1. **Attention solves the bottleneck problem**
   - Decoder can access all encoder states
   - Learned alignments between sequences

2. **Self-attention captures relationships**
   - Query-Key-Value framework
   - Scaled dot-product: $\text{softmax}(QK^T/\sqrt{d_k})V$
   - Direct connection between any positions

3. **Multi-head attention enables diverse patterns**
   - Multiple attention heads in parallel
   - Each head specializes in different relationships

4. **Positional encoding provides order information**
   - Sinusoidal encodings
   - Learnable alternatives

5. **Transformer architecture:**
   - Multi-Head Attention → Add & Norm → FFN → Add & Norm
   - Residual connections preserve gradients
   - Fully parallelizable

6. **Advantages over RNNs:**
   - Constant path length for long-range dependencies
   - Parallelizable training
   - Better scalability

### Next Steps (Days 16-20)

— Exercises to complete —
1. Decide whether each statement agrees with the attention summary above. Answer yes or no for each, and quote the words from the summary that settle it.
(a) Each attention head specializes in different relationships.
(b) The summary gives sinusoidal encodings as the only way to provide order information.
(c) The summary describes the Transformer architecture as fully parallelizable.
2. Carry on the attention summary after its final heading, "Next Steps (Days 16-20)".

— Data to examine —

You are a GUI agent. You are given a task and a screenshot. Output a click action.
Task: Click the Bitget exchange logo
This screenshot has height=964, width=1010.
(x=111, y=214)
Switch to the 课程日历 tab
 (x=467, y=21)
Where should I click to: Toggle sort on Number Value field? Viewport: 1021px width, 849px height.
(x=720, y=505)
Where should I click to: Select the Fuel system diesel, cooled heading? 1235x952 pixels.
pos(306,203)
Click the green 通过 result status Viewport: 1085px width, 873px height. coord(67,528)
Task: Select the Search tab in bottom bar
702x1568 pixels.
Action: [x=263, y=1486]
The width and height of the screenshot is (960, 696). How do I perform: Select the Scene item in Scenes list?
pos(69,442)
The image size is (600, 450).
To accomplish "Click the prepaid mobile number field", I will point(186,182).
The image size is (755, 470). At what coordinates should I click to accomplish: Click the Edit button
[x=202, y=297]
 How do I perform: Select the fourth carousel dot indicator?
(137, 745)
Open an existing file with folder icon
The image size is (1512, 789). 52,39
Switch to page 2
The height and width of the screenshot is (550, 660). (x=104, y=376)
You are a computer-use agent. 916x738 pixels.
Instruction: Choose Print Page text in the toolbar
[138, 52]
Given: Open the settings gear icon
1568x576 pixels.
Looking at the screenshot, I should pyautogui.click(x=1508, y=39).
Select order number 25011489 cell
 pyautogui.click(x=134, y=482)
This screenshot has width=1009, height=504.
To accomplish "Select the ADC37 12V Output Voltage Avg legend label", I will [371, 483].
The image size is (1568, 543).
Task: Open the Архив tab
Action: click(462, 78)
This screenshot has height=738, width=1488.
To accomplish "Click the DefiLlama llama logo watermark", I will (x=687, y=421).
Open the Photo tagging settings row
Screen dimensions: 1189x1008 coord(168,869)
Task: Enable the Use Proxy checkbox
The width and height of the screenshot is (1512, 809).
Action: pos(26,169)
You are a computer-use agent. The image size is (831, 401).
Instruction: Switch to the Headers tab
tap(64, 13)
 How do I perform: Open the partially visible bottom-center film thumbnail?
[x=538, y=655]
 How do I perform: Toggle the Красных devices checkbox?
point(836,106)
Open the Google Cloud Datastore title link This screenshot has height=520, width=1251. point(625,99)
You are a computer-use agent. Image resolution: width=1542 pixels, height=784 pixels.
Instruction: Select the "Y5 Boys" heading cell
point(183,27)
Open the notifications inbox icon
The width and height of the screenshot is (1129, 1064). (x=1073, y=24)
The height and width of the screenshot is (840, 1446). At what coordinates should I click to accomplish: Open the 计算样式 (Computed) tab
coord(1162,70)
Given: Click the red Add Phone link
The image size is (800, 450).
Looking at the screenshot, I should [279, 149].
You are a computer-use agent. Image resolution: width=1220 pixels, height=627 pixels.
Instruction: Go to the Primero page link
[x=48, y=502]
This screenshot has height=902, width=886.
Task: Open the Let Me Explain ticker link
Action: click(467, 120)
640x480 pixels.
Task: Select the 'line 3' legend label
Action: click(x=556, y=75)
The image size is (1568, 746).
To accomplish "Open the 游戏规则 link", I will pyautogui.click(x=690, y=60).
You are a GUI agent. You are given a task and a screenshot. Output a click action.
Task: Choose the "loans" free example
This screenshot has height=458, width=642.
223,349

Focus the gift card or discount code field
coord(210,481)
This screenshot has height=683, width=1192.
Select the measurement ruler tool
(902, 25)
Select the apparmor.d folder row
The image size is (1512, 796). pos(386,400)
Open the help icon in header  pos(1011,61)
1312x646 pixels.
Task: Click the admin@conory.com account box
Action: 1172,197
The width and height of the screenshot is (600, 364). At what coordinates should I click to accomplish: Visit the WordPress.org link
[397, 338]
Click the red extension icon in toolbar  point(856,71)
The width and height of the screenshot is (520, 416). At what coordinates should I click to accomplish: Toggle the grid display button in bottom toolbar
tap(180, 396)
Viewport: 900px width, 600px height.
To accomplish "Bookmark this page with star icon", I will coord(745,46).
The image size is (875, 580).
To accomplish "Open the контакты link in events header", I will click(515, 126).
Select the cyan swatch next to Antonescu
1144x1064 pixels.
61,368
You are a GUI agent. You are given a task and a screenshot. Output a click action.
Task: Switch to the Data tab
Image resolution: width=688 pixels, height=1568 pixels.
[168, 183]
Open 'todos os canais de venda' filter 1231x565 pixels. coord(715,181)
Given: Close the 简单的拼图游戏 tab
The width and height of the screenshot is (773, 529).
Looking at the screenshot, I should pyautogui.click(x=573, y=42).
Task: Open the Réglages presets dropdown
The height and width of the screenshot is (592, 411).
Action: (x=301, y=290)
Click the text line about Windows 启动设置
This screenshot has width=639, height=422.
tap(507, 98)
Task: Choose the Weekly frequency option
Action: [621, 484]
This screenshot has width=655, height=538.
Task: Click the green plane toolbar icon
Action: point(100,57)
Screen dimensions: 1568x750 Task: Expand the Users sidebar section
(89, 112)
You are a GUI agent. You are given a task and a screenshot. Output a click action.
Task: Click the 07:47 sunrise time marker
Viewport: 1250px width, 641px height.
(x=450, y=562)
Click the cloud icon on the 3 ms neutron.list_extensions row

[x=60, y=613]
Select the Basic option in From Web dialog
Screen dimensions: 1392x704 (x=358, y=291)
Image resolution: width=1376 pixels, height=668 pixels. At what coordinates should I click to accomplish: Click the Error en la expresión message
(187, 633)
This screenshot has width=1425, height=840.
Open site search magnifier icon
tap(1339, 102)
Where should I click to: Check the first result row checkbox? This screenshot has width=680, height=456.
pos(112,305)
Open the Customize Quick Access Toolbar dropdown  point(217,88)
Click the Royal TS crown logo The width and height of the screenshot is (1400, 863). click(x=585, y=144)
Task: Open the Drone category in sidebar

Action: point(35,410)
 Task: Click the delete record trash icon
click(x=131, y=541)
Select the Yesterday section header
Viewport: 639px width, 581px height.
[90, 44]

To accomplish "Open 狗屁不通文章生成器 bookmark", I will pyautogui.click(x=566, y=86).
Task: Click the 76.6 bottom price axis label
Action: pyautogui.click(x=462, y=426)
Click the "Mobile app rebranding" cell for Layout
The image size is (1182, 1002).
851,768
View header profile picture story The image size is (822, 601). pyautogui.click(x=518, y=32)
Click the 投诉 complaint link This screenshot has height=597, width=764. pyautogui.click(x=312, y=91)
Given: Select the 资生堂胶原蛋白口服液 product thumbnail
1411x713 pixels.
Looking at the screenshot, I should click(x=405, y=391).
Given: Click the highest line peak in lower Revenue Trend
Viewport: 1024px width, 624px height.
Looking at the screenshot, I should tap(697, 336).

— Answers in order —
1.
(a) Yes: "Each head specializes in different relationships"
(b) No: "Learnable alternatives"
(c) Yes: "Fully parallelizable"

2.
- **Day 16**: Sequence-to-Sequence models with attention
- **Day 17**: BERT and pretraining
- **Day 18**: GPT and autoregressive models
- **Day 19**: Fine-tuning pretrained models
- **Day 20**: Project 2 - NLP Application

## Exercises

### Exercise 1: Masked Self-Attention
Implement causal (masked) self-attention for autoregressive generation.

### Exercise 2: Transformer Decoder
Build the complete Transformer decoder with masked self-attention and cross-attention.

### Exercise 3: Learnable Positional Encodings
Implement learnable positional embeddings and compare with sinusoidal.

### Exercise 4: Relative Position Attention
Implement relative positional encodings (Shaw et al., 2018).

### Exercise 5: Attention Visualization Tool
Build an interactive tool to visualize attention patterns for different inputs.

### Exercise 6: Sparse Attention
Implement local/sparse attention patterns (like Longformer) for long sequences.

### Exercise 7: Vision Transformer
Apply the Transformer architecture to image classification (ViT-style).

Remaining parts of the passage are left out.